A monument in Shumen, Bulgaria.
A hilltop monument in Shumen, Bulgaria built to celebrate Bulgaria's 1300th birthday.

“Bulgaria’s boring.”

I’ve heard that plenty. I’ve spent months in that off-the-radar Balkan nation where some locals shake their head “yes” — or, more confusingly, douse pizza with ketchup. Bulgaria can be gorgeous and surprising, but Sofia — the often gray, modernist capital — isn’t exactly its finest moment. But for many visitors who “do Bulgaria” in a couple days, it’s only Sofia they see before shooting off to Greece or Turkey.

Some say things like this:

A: “Yeah, I didn’t get much out of Sofia. It was cold and hard to get around, and so many people seemed indifferent. I doubt I’ll be back anytime soon.”

B: “Bulgaria is boring. Bulgarians are rude, and don’t like foreigners. And there’s nothing really to see either.”

Here’s the difference. “A” is talking about their unpleasant experience in Sofia, which is fine, while “B” seems to be auditioning to be a “talking head” analyst on TV. They’ve stopped being a traveler, to craft a conclusion of a place, culture and people after the narrowest of glimpses there.

That seems quite a burden to bear from something that’s supposed to be fun.

Dirt road on Bulgarian Black Sea coast.
A dirt road through vineyards to an untouched patch of beaches on the Black Sea coast of Bulgaria.

Smearing any place as “boring” based on a breezy, pop-in visit is like saying “Kansas is ugly” based on the view from I-70, or “Parisians are rude” because the Metro guy didn’t explain the separate RER train.
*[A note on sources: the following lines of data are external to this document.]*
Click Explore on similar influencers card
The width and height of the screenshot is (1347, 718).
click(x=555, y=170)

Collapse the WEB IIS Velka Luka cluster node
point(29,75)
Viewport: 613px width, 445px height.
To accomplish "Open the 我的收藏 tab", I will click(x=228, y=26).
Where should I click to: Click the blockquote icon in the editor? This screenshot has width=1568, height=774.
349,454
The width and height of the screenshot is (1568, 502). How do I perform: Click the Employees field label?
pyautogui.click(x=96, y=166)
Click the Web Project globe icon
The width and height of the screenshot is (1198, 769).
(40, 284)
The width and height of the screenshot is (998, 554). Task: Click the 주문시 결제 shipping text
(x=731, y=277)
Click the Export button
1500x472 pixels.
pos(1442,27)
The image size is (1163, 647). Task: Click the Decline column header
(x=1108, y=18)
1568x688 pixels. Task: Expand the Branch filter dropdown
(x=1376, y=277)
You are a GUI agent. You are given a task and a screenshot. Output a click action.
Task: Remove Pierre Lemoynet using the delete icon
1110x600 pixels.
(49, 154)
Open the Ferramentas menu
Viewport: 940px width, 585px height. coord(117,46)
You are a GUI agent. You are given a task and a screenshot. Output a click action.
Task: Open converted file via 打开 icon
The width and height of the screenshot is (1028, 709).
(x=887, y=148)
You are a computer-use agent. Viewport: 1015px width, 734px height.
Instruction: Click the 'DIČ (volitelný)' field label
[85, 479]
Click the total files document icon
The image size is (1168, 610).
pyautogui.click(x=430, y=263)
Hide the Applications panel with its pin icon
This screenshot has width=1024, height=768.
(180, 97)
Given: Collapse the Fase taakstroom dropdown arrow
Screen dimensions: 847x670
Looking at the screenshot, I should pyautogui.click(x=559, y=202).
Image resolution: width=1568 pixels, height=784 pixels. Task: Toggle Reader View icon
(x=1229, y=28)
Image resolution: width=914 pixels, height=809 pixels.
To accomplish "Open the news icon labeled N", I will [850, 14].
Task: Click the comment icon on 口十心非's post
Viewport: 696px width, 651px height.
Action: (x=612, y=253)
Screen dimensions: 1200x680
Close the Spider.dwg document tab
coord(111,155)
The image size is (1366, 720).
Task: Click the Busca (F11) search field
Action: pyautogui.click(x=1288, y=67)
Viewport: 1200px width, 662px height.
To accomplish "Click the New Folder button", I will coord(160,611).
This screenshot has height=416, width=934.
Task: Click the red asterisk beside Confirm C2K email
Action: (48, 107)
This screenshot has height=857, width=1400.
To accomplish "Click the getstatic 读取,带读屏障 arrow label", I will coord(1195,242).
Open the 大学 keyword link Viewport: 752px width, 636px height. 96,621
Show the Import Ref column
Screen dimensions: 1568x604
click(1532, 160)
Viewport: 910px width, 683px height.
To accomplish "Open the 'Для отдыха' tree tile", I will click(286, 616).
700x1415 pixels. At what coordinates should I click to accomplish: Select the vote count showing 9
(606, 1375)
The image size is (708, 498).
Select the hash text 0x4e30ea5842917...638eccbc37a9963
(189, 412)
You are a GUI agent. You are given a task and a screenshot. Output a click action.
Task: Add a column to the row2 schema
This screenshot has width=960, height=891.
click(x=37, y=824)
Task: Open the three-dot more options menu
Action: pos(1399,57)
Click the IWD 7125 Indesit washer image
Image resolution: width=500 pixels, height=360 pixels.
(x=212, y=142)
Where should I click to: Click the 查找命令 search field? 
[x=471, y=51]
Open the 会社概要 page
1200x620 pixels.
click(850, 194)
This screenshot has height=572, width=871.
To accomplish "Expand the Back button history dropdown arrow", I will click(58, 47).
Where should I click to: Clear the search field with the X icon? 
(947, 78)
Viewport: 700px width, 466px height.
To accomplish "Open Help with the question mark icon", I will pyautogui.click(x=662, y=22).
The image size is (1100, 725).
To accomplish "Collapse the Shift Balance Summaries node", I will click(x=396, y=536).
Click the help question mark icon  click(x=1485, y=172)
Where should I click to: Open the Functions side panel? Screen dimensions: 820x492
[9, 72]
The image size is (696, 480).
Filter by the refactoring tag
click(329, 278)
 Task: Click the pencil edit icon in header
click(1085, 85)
Or even “Thailand is the world’s nicest place” because of a super friendly noodle-seller.

I’m sorry, but no one is that perceptive.

In the 2005 book Blink, Malcolm Gladwell writes about the power of “thin-slicing,” or snap judgments. In it, he describes an art historian — an expert — who sees an Ancient Greek statue worth $10 million, and immediately dismisses it as a fake. Rightly, it turns out.

Such gut reactions often work well in travel. Like picking a beach bungalow that “feels homey,” or avoiding an unlit alley that seems dodgy. It doesn’t do so well for judging places or peoples.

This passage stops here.